How to Make Charcoal the Gambian Way: Part 2

In my last post about our charcoal kiln, I explained how Amadou had built the wood into a huge pile, carefully arranged with very few gaps, so there was as little air as possible within the pile. Once everything had been completed, the pile was ready to be lit.

Amadou had left an entrance to give him access for lighting the fire in the very middle of the pile, and he used a long stick with some palm leaves wrapped around the end to get the fire started.

Charcoal making

Charcoal making

Once it was well lit, Amadou blocked the entrance with sticks, and then covered them with earth to seal the inside from the air outside.

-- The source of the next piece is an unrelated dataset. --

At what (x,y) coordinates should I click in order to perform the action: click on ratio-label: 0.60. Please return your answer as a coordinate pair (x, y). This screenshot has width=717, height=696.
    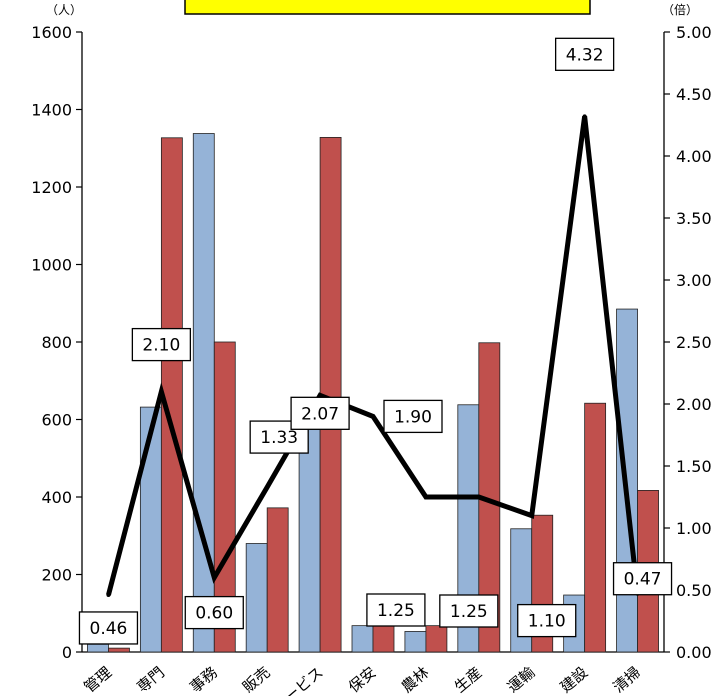
    Looking at the image, I should click on (214, 614).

It’s important that the wood only smoulders rather than burns, in order for the charcoal to be formed.

Charcoal making

Charcoal making

Charcoal making

Charcoal making

An area had been cleared around the pile as a fire break.

Charcoal making

Amadou went carefully all around the pile, adding earth wherever smoke was escaping, until he was happy that everything was sealed.

Charcoal making

I managed to ask in broken French how long it would need to burn, and he replied that it would take about ten or eleven days altogether.

I was amazed to discover that Amadou intends to stay with the kiln the whole time it’s burning, making sure everything is properly sealed and there is no escape of the fire. He has short naps at night, but he won’t sleep properly until the burning is finished.

To start with, there was a slight smell of smoke around the camp, but now you would never know that anything special is happening, unless you happen to go into the area where the kiln actually is. So hopefully, in just over a week, we will have plenty of charcoal to see us through this year, and also have plenty to sell.

Of course, I will keep you updated and let you know what happens when the kiln is finally opened. And as for Amadou – he says there is so much wood left over that he wants to start all over again with a new kiln close to the original one!